Records supplied:
==*==
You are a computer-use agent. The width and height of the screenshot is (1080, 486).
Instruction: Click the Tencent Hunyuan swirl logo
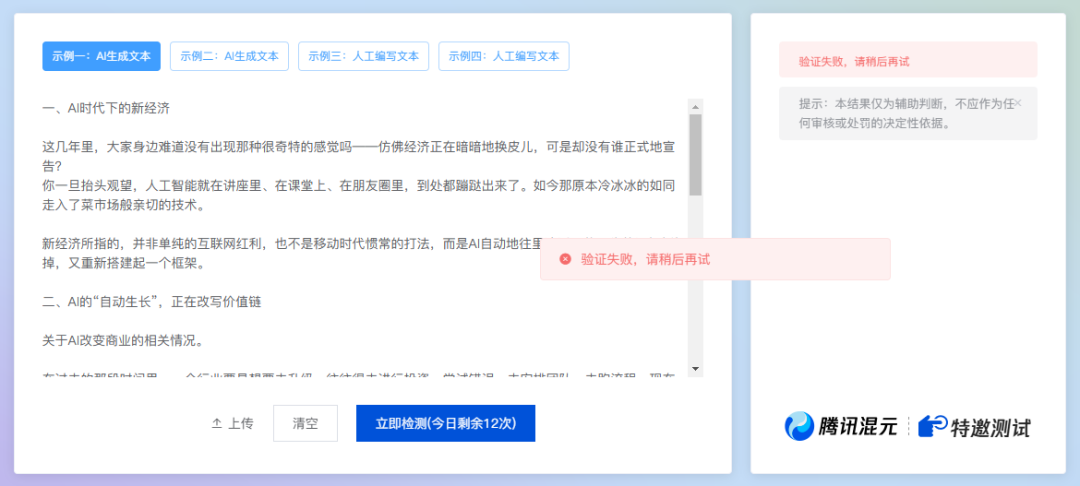point(800,427)
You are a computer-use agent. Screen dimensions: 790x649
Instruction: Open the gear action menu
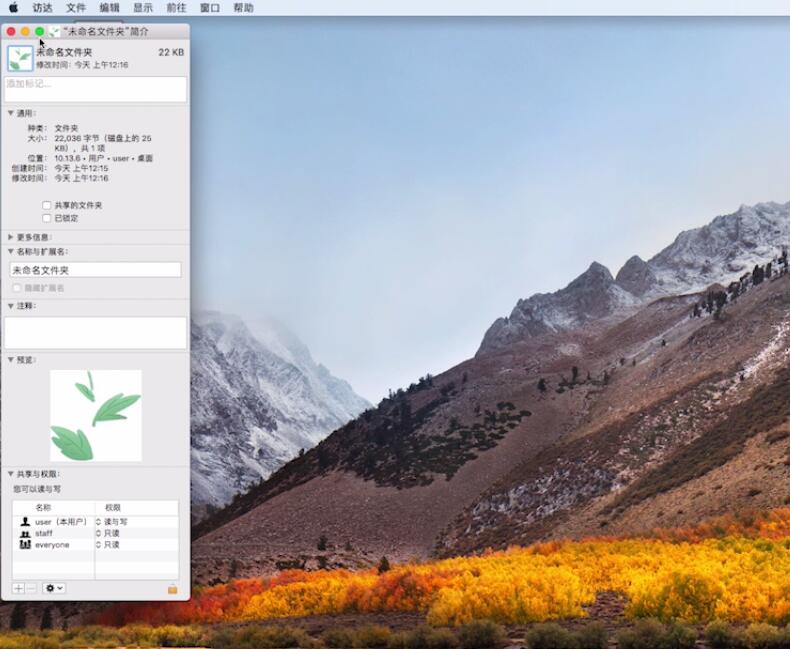click(x=54, y=588)
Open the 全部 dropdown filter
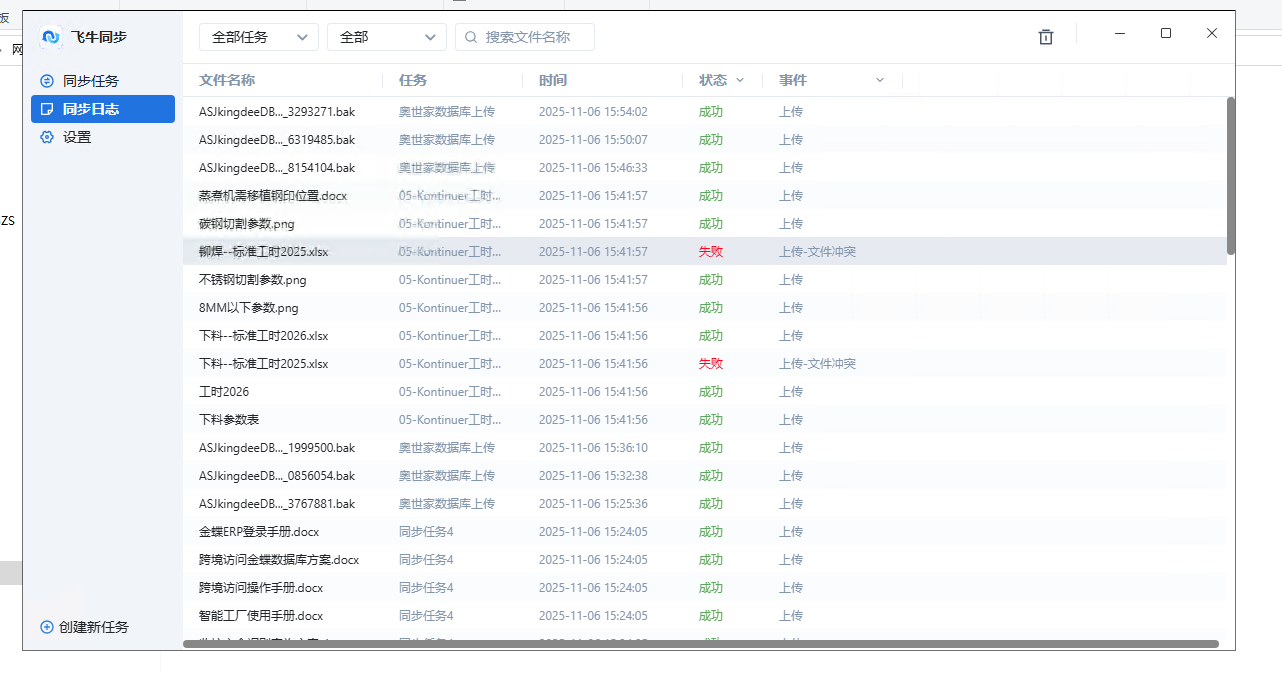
==*==
Task details: The preceding entries are to be returned verbatim, with every picture excluded.

Exercise result:
You are a computer-use agent. The width and height of the screenshot is (1080, 486).
Instruction: Click the Tencent Hunyuan swirl logo
point(800,427)
You are a computer-use agent. Screen dimensions: 790x649
Instruction: Open the gear action menu
click(x=54, y=588)
Open the 全部 dropdown filter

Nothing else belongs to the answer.